- DATA ROWS:
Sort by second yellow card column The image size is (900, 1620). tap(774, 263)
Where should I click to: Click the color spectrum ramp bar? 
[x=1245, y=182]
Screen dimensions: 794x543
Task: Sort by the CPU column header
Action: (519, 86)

- WHAT YOU ARE ASKED TO DO: Format the items above as a Markdown table with two columns, Row and Item line, with one row for each line and no blank lines.

- WRITTEN REPLY:
| Row | Item line |
|---|---|
| 1 | Sort by second yellow card column The image size is (900, 1620). tap(774, 263) |
| 2 | Where should I click to: Click the color spectrum ramp bar?  |
| 3 | [x=1245, y=182] |
| 4 | Screen dimensions: 794x543 |
| 5 | Task: Sort by the CPU column header |
| 6 | Action: (519, 86) |